◆ **WHAT NEEDS TO BE DONE**
The required output consists solely of the lines from the line containing "Click the Skynamo Link On Prem title" through the end of the records, copied exactly.

◆ **LISTED ENTRIES**
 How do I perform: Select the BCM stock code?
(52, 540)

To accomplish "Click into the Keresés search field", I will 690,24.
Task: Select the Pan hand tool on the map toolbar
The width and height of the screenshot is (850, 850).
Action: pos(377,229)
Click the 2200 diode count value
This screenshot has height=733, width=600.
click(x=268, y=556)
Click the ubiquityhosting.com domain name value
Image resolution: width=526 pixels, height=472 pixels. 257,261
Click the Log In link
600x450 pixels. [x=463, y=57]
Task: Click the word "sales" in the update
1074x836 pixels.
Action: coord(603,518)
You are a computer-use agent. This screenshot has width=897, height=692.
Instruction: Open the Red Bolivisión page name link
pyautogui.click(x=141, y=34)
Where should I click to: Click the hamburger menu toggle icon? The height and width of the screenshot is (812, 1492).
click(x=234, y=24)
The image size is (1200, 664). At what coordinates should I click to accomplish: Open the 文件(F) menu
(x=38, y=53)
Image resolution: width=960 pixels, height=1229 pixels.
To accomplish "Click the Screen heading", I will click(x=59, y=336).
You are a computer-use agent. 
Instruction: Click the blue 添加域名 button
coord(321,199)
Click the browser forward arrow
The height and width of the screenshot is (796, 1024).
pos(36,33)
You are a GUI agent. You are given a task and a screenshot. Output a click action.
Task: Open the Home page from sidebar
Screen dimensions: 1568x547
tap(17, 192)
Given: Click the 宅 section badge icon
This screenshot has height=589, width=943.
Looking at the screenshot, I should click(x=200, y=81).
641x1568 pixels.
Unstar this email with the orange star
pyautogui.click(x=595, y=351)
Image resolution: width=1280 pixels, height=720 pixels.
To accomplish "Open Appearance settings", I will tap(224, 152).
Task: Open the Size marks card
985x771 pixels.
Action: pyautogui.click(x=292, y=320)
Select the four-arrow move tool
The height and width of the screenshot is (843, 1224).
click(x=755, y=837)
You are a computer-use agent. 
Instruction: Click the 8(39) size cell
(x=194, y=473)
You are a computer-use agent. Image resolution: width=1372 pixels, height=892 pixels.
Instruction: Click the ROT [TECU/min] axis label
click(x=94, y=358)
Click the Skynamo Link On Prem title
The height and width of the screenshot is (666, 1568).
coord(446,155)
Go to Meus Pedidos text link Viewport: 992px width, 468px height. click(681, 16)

◆ **EXERCISE RESPONSE**
Click the Skynamo Link On Prem title
The height and width of the screenshot is (666, 1568).
coord(446,155)
Go to Meus Pedidos text link Viewport: 992px width, 468px height. click(681, 16)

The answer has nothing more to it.